I remember Lil’Abner from the 70s when I first started to read newspapers, and I enjoyed it, and I knew that something I couldn’t get because of my age was going on. Ah, the Bloomer Fiend! Pogo I got right away.
I just finished Nixonland and Al Capp’s irrational hatred of dirty rotten hippies is referenced several times in the book.
There was a Li’l Abner-themed amusement park in northwestern Arkansas called Dogpatch USA. My maternal grandmother lived in the area, so I went there a couple of times. It was not bad. I still recall Mountain Dew being repackaged as Kickapoo Joy Juice.
I recall when Mountain Dew was first introduced on a national level in the mid-Sixties (it appears to have existed regionally before that). The mascots were hillbillies drinking out of moonshine jugs. The tagline was “Yahoo! it’s Mountain Dew!” and the slogan was “It’ll tickle yore innards!”
Didn’t Frank Frazetta used to draw for Li’l Abner? I could swear I remember seeing some of his work in that strip, but I’m getting old and…well, old, really…

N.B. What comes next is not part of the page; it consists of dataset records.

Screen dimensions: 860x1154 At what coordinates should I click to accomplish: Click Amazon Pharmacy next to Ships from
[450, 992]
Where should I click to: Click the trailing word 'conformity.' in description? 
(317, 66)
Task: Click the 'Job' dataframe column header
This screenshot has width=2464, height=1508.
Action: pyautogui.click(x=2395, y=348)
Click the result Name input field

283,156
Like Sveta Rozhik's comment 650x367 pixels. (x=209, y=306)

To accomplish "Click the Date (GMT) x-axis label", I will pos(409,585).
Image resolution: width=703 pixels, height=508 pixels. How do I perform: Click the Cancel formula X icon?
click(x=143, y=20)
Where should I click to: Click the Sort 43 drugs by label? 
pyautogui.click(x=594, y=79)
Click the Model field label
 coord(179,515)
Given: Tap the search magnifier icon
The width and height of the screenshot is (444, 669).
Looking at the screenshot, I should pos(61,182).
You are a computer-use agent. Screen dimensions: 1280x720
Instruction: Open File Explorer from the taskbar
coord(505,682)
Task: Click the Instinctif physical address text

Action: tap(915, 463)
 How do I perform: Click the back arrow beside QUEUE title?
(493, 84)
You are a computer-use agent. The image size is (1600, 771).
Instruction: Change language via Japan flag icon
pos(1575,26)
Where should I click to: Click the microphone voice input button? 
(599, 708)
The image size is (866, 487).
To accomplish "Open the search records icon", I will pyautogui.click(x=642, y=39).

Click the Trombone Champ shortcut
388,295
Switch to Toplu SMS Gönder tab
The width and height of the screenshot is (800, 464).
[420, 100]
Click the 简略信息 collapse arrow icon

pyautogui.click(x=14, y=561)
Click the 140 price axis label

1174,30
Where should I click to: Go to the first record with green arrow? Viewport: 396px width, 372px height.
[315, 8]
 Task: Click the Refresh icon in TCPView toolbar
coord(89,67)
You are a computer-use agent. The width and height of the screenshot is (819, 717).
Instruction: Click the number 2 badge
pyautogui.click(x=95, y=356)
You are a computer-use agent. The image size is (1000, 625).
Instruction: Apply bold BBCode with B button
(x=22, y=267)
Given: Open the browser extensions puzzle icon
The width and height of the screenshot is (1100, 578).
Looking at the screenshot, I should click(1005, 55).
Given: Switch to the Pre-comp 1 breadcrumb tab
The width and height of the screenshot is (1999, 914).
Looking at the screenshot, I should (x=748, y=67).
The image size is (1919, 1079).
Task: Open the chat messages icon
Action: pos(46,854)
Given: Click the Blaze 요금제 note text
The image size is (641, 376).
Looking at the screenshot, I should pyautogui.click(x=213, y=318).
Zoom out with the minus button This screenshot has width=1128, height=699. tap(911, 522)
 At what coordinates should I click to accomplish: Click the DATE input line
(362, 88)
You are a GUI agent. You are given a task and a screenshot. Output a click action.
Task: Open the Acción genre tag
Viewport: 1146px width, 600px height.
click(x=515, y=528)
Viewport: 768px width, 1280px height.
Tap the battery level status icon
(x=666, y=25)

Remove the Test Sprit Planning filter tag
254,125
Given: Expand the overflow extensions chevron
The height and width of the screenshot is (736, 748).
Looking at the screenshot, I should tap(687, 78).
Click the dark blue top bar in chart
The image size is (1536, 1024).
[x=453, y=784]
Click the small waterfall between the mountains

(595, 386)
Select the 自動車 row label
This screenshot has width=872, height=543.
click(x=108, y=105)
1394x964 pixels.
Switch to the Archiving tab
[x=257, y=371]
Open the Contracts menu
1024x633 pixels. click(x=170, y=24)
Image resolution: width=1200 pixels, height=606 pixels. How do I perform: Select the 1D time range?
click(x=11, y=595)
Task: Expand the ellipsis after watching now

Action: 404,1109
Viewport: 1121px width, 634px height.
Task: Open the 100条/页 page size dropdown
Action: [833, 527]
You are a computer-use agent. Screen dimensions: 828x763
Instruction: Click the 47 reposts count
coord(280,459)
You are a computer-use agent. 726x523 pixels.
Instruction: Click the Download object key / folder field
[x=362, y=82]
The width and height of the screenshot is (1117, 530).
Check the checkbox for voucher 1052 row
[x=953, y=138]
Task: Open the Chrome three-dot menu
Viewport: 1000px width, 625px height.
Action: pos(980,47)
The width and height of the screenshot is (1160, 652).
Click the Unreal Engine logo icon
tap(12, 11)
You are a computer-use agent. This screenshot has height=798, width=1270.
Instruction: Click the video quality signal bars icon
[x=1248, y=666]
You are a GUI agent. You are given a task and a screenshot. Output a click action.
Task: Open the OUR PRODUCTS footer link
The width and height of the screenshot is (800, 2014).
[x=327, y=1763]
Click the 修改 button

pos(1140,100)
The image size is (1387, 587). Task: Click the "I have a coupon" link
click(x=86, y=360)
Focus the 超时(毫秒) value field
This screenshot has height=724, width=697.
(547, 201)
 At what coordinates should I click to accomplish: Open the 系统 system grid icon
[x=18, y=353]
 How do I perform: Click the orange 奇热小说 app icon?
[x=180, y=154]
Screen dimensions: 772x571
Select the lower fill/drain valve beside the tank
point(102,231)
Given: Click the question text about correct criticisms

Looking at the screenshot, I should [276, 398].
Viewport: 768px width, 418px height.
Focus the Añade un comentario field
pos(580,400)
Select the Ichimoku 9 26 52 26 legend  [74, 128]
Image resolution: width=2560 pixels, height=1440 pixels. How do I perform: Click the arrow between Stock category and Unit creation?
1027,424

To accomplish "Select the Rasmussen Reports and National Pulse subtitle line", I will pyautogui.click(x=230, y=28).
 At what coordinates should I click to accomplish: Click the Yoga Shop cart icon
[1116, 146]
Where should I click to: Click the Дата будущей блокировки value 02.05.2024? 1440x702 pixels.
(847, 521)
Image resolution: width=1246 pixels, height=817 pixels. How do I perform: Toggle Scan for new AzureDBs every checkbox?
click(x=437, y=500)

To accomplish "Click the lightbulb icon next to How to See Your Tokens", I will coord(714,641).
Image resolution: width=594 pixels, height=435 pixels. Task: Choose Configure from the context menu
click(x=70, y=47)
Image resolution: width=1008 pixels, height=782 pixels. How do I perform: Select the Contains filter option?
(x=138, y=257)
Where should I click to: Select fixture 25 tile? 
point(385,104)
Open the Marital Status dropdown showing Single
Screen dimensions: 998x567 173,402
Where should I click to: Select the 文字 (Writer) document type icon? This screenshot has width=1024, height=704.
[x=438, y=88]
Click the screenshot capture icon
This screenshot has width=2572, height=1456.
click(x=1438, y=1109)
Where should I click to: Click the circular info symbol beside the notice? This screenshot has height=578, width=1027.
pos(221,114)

I wonder what the deal was with representations of hillbilly culture in the mid-60s. Were the Beverly Hillbillies, Green Acres, Petticoat Junction, Mayberry RFD and others all entirely derivative of Lil’ Abner, or was there something else going on that there zeitgeist?
Beverly Hillbillies, Green Acres, and Petticoat Junction were all produced by Paul Henning. Hillbillies was a massive hit to start, so Henning created the other two. But by the time they were created, it was too late for L’il Abner to be the main influence. That sort of country bumpkin comedy was as old as the US and Abner has peaked in the 50s and was really only a shadow of its former self.
I went to Dogpatch when I was little, and even at 5 or 6 years old I could tell the place was hokey. The rides were so rickety, it really seemed like you were going to die. I loved it, and have a picture of me with Daisy (I think that’s her name? The hot one?). I also remember wanting moonshine sooo bad because it sounded delicious, like something Rainbow Brite would have at a tea party. Dang, now I’m going to spend the rest of the morning researching L’il Abner stuff.
and there were cross-over episodes between Hillbillies and Petticoat Junction, if I remember correctly.
Li’l Abner was produced as a successful Broadway play from Nov 15, 1956 to July 12, 1958, and was turned into a film in 1959, so that was probably fresh in people’s minds. Julie Newmar was a huge hit as “Stupefyin’ Jones” (Google for pictures) in both and that gave her a tv career in the 60’s, most notably as Rhoda the Robot in My Living Doll. (Her giant breasts were needed to house all the circuitry. I was 14. Do the math.)
Where was I before I got so distracted? Oh yeah, Li’l Abner was a big hit and Hollywood copies whatever is a big hit. Fish out of water stories are always fodder for comic hijinks as well (think A Night at the Opera and a zillion others) so the line between them is fairly straight.
Plus, once Beverly Hillbillies had a big hit with one version of that fish out of water scenario–country bumpkins move to the city–it was obvious enough to try the reverse–city slickers move to the country. Voilà–Green Acres.